• **Exercise**
Show every line below where "cell" can be found.

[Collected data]
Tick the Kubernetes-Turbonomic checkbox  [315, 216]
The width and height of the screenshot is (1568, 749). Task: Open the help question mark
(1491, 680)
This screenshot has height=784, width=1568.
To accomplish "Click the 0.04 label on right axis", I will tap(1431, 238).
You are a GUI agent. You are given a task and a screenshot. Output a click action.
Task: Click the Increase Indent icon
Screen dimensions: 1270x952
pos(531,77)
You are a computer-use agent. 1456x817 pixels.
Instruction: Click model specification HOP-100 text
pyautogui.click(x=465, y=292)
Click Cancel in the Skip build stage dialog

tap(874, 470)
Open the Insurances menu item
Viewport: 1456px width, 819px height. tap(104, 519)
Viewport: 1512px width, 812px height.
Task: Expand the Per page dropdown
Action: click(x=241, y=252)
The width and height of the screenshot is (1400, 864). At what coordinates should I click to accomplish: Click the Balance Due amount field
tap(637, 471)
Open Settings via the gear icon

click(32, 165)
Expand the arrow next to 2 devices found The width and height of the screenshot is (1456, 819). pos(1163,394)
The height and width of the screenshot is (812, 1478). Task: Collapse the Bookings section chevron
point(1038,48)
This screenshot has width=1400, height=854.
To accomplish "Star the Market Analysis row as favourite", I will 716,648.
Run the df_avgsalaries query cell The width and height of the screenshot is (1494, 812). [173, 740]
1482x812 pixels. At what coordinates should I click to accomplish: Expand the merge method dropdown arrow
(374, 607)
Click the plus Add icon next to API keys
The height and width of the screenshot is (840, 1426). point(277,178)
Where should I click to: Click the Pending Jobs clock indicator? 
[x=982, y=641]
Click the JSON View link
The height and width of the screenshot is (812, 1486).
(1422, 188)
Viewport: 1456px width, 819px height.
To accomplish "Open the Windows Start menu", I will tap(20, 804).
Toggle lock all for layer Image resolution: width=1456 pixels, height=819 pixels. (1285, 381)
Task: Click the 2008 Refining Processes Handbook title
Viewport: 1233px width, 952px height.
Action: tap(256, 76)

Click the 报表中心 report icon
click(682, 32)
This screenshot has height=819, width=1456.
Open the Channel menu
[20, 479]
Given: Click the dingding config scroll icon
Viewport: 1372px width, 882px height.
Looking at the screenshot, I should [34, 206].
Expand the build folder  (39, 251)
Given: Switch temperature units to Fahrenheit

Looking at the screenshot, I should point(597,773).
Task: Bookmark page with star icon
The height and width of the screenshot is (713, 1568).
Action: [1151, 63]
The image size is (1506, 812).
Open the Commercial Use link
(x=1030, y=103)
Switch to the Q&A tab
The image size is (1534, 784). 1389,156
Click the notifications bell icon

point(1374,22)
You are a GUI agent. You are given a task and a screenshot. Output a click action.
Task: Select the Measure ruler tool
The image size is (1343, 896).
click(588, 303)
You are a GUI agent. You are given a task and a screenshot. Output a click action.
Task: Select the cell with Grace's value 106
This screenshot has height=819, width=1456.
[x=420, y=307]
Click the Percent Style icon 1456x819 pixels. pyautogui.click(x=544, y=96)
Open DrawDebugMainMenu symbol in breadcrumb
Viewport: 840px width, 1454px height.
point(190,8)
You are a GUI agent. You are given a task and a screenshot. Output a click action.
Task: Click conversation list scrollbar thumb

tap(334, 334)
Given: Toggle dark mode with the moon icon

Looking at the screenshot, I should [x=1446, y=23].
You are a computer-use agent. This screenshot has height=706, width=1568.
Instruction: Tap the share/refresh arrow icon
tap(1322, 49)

• **Output for this task**
Run the df_avgsalaries query cell The width and height of the screenshot is (1494, 812). [173, 740]
Task: Select the cell with Grace's value 106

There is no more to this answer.